Unlike its mission in Afghanistan, Dynamo’s work in Ukraine is not limited to U.S. citizens and residents. Nationals of Ukraine, NATO countries, and others with claims for asylum, are eligible as well.

Deb, a Canadian volunteer for Project Dynamo who helps secure their database of case information and train case officers, said her work for the organization has been among the most fulfilling of her career.

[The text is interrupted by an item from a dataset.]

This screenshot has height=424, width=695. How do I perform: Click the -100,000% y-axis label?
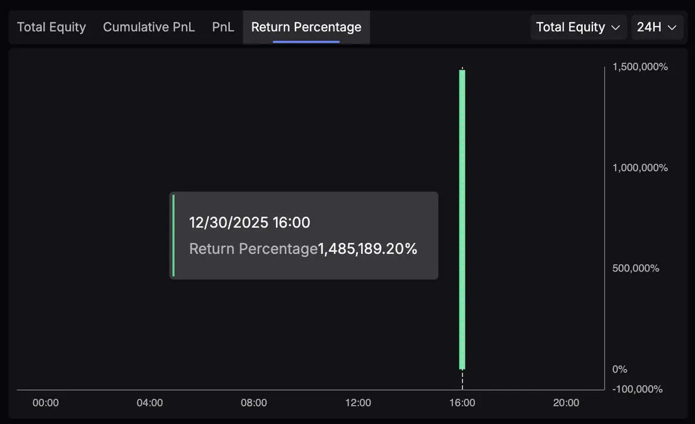pyautogui.click(x=637, y=389)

“For me, it’s the direct connection to the people in crisis — we have the messages from people asking for help, and some of those messages are very specific of the troubles they’re in,” said Deb, who asked for her last name not to be published out of safety concerns.

“All of the stories are heart wrenching,” she said. “The ones that hurt me the most are the people in places like Mariupol where we literally don’t have a way to get there safely to help people.”


The group has organized its rescue missions into several categories.

Gemini and Aquarius missions focus on bringing babies recently born through surrogacy out of Ukraine, and surrogate mothers to safer areas of the country where they can still give birth without compromising the parental rights of the child. Ukraine is one of the only countries in Europe where surrogacy is allowed, entangling expecting families around the world in the war.

Voyager missions focus on extracting Holocaust survivors — mostly Jewish Ukrainians — hoping to reach Israel.

Many of these people find themselves stuck in southern or eastern Ukraine, where the war has shifted since Russia was forced to retreat from its assault in Kyiv in the north.

“Most people who wanted to leave en masse have left,” Stern said, “but there’s a whole bunch of people who are stuck in the east and the south who are cut off. So instead of doing busloads, now we’re doing carloads.”

While Mariupol has been surrounded and decimated by the Russians, other territories in the south and east remain contested and can become suddenly accessible to attempted rescue missions.

The fluidity of the war could continue for some time, Stern said.

“When we were in Afghanistan, we were in the last 10 pages of a 400-page book,” he said. “Here we’re in the fifth week of World War Three. Who knows where this war goes.”

McClatchy investigative reporter Ben Wieder contributed to this report.